En Venezuela, este recurso ya no volvió a ser aplicado como se evidencia a través de los años transcurridos, no porque no pudiera ser útil sino porque cayó en el descrédito y en el recuerdo negativo en la población. En efecto, esta última en gran medida asocia a éste a una suerte de cacería de brujas contra individuos que solamente quisieron demostrar de forma pacífica que estaban de acuerdo o no con la manera en la cual se estaban llevando los destinos de dicha nación.

No siempre es fácil “escarmentar en cabeza ajena” o “aprender de los errores de otro”. Sin embargo, bien vale la pena intentar hacer el esfuerzo en la presente ocasión para que la experiencia de otros nos ayude a superar vicios y escollos en donde los daños afectaron a la parte más débil y menos protegida: los votantes, pues los mismos, de forma directa o indirecta, fueron perjudicados por estas prácticas criticables y condenables desde todo punto de vista.

En el suelo mexicano, muchos de los procesos que se están dando guardan gran similitud con lo que sucedió a los venezolanos.

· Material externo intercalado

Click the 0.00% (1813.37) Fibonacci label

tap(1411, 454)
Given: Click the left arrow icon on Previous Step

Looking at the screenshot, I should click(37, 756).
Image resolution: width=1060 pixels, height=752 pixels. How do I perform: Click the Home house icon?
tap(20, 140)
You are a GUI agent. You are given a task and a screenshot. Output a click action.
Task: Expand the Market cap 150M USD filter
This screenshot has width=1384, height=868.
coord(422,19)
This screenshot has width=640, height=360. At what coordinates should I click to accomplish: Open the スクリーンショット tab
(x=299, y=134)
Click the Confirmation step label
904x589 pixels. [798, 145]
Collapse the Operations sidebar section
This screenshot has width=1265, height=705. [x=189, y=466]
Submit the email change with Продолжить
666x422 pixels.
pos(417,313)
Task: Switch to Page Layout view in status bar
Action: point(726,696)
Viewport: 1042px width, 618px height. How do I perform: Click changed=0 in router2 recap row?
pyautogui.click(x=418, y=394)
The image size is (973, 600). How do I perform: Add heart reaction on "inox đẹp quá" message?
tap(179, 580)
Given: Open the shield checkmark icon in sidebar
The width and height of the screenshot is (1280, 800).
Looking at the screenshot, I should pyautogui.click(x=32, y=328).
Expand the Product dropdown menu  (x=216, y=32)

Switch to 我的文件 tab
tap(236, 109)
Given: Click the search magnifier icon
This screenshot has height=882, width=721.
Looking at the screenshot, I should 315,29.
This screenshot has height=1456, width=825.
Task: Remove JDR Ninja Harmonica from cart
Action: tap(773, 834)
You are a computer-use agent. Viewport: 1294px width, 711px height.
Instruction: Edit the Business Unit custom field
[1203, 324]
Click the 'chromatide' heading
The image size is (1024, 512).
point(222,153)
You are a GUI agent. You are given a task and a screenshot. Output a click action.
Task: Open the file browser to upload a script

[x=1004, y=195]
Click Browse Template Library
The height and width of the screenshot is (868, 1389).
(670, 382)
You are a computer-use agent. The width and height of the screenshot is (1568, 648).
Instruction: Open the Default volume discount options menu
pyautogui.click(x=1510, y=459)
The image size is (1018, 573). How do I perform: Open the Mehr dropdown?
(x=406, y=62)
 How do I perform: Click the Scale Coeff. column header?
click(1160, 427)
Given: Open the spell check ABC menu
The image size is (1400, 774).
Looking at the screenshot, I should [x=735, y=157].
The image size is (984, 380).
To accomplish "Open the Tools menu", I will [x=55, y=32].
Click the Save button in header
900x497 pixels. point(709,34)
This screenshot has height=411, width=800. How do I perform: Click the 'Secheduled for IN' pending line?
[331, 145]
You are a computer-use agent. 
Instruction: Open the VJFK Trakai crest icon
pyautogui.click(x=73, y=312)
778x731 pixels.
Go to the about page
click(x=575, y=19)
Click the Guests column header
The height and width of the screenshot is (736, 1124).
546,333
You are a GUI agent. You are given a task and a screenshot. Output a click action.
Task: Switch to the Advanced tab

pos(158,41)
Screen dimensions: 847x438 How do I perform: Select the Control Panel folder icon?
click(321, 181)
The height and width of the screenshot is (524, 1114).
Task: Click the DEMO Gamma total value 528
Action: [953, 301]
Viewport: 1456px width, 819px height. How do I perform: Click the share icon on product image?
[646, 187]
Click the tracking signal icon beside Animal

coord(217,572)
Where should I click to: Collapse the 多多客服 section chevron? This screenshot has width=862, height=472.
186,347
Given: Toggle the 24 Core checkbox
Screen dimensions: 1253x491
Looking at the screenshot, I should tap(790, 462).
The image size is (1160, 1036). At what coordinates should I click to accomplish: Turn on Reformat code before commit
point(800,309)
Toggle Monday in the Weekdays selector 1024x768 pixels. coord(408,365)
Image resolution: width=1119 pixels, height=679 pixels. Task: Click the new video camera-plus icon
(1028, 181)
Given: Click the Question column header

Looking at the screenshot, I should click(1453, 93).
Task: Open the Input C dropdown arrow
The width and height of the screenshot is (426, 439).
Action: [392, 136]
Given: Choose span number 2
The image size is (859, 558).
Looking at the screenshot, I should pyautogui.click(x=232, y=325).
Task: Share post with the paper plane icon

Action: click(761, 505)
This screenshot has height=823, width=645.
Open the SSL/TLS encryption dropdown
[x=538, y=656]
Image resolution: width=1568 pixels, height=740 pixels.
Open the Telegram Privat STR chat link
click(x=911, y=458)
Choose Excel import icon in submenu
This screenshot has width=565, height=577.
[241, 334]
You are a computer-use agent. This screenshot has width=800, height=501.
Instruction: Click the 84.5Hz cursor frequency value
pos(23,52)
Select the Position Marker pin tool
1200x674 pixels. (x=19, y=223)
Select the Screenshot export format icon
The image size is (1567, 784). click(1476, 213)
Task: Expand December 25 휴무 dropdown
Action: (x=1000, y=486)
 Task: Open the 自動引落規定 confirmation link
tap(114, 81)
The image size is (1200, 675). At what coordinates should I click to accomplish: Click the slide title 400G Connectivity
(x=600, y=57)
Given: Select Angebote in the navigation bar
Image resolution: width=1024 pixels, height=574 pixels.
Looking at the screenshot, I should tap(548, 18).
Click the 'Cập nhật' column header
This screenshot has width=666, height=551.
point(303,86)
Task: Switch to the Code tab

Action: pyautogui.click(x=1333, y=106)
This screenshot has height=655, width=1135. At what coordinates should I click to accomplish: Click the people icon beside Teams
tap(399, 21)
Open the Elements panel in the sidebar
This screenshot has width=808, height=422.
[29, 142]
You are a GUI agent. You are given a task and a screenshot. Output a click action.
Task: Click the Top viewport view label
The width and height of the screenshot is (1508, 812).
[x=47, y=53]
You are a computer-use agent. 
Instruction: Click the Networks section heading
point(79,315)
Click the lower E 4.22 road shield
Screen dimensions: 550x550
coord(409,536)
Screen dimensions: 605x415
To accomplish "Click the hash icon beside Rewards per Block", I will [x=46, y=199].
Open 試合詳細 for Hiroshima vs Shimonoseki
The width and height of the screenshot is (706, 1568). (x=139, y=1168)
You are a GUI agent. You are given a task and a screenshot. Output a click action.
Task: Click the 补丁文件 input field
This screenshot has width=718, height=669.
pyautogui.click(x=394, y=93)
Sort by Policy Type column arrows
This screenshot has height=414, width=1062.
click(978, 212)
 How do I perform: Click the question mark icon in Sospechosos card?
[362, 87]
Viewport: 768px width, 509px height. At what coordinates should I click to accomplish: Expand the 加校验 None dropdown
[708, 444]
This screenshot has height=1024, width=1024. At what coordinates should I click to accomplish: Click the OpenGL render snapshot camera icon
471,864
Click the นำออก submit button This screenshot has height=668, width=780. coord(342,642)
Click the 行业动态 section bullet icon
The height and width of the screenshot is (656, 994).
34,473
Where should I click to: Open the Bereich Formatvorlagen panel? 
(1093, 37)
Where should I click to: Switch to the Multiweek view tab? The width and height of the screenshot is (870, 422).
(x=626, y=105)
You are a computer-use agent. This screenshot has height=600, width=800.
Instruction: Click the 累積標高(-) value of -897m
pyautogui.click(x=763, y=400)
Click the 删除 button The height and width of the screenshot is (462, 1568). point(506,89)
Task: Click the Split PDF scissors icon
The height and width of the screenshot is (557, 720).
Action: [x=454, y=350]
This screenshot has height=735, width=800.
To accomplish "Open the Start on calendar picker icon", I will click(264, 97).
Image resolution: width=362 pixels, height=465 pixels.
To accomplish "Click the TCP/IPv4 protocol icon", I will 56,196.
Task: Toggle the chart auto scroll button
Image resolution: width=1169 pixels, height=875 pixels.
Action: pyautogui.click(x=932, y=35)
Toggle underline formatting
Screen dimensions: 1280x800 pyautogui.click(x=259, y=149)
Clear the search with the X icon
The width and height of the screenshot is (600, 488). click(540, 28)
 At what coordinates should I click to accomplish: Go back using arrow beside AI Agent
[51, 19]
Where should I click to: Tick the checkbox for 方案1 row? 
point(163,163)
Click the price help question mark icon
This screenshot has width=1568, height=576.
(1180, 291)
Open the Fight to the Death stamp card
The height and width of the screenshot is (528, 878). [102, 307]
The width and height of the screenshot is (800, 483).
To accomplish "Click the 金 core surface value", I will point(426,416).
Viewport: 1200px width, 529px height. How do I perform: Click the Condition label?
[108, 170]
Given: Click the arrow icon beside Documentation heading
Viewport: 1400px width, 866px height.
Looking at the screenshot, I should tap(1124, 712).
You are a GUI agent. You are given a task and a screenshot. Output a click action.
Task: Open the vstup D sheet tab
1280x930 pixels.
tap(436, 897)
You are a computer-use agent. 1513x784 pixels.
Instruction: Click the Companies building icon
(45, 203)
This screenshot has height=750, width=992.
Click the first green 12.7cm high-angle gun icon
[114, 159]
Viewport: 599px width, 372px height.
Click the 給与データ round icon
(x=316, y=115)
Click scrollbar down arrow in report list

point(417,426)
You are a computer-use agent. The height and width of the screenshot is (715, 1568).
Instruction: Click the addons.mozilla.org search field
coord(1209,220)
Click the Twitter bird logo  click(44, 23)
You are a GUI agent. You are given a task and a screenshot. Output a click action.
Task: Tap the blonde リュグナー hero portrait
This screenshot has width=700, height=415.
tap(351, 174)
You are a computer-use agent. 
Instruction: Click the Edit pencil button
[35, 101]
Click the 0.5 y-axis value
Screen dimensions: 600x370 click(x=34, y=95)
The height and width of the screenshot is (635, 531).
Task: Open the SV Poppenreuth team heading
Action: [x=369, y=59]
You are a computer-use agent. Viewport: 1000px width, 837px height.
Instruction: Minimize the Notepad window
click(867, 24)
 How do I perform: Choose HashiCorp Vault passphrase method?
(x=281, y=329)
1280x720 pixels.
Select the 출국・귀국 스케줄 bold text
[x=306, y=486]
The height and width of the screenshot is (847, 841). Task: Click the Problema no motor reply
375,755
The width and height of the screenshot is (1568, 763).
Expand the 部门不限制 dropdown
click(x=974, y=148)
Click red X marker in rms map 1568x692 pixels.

Por ello, sería bueno revisar un poco esa realidad para evitar o ahorrar errores que han perjudicado al país hermano. Recordemos el refrán que reza que aquellos que no conocen la historia están condenados a repetirla. Y si bien no estamos seguros de que el contenido de esta máxima aplique en todos los casos, por lo menos, en esta ocasión, creemos que existen indicios suficientes para estar alerta pues hay condiciones que favorecerían que así sucediera.